### SOAL LATIHAN
1. Jawablah pertanyaan berikut berdasarkan kutipan tentang Maluku Utara:
(a) Siapa penulis kutipan ini?
(b) Apa sebutan Maluku Utara yang lebih dikenal secara historis?
(c) Pada hari dan tanggal berapa kutipan ini dimuat?
2. Apakah setiap pernyataan di bawah ini sesuai dengan kutipan tentang Maluku Utara? Jawab ya atau tidak, lalu kutip kata-kata penentunya.
(a) Kutipan ini dimuat pada tahun 2009.
(b) Maluku Utara tidak pernah menjadi penentu kebudayaan.
(c) Maluku Utara disebut sebagai sebuah kosmopolitan.
3. Tuliskan lanjutan kutipan tentang Maluku Utara, dimulai setelah kalimat terakhirnya.

### KUTIPAN
|---|

Selasa, 22 Desember 2009

MALUKU UTARA : ANTARA GERAKAN KEBUDAYAAN TRADISIONAL DAN MODERNITAS


Oleh Herman Oesman

Pengantar

MALUKU Utara, atau secara historis lebih dikenal dengan sebutan Moloku Kie Raha, adalah sebuah kosmopolitan yang ’terlempar’ dari sejarah masa lalunya. Kini, dengan tertatih-tatih, negeri yang pernah menjadi ’penentu’ kebudayaan, harus rela berdesak-desakan dalam etalase kebudayaan modernitas, sembari membiarkan sejarah dan kebudayaan tradisionalnya kehilangan elan vital perubahan.

|---|

### DATA TERSEDIA
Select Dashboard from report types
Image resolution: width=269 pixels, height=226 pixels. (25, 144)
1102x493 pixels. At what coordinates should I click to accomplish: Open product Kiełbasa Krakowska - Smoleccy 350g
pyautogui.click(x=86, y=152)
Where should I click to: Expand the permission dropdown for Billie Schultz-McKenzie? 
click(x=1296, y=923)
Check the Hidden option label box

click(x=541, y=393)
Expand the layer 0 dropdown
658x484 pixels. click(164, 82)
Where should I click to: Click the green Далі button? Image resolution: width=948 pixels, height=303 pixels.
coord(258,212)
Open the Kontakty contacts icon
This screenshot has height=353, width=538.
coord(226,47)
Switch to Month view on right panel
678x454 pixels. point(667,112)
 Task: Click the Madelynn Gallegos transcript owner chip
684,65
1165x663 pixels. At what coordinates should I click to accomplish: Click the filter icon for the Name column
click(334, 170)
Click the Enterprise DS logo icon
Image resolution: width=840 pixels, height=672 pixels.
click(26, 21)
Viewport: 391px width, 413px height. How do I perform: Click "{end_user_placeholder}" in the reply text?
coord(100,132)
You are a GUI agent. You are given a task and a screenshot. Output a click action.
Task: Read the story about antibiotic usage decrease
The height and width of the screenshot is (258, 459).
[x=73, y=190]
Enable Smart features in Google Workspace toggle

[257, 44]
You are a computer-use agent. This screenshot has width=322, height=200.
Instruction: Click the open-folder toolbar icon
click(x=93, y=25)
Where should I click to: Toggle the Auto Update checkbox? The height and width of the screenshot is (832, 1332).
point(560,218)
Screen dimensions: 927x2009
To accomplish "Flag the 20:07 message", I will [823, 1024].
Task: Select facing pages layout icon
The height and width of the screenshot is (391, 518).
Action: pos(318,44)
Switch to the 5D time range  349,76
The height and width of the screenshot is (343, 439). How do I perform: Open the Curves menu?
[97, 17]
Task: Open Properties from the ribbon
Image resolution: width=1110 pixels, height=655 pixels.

|---|

### KUNCI JAWABAN
1.
(a) Herman Oesman.
(b) Moloku Kie Raha.
(c) Selasa, 22 Desember 2009.

2.
(a) Ya: "Selasa, 22 Desember 2009"
(b) Tidak: "negeri yang pernah menjadi ’penentu’ kebudayaan"
(c) Ya: "adalah sebuah kosmopolitan yang ’terlempar’ dari sejarah masa lalunya"

3.
Satu per satu Maluku Utara kehilangan pesona tradisinya, walaupun memang, menurut Anthony Giddens (2002) bahwa tradisi tidaklah hilang dalam masyarakat post-tradisional sekarang ini. Yang menjadi persoalan besar adalah tradisi itu telah berganti baju, rupa dan dandanan yang begitu mencolok. Lalu, masyarakat pun lama-lama bergerak dalam intelektual literati (yang hanya mengelus pusaka kultural) tanpa mampu mendorong intelektual inteligensia. Mari kita catat, berapa banyak daftar kekayaan intelektual Maluku Utara yang tak mampu lagi menjadi tuan di rumah kebudayaannya sendiri? Saksikan, kita ternyata lebih mengigau dengan kejayaan masa lalu tanpa sedetik pun mau beringsut bangkit. Kita lebih banyak diam, diam dan diam.
Kelemahan lain adalah kurangnya gerakan memperbanyak kantong (enclave) seni dan budaya sebagai penyangga (buffer) sejarah serta menyuburkan kantong-kantong pemikiran khusus bidang sejarah dan kebudayaan. Di kampus-kampus, kita kehilangan panggung budaya yang mampu membangkitkan ruh kreativitas. Kita adalah deretan masyarakat pengekor.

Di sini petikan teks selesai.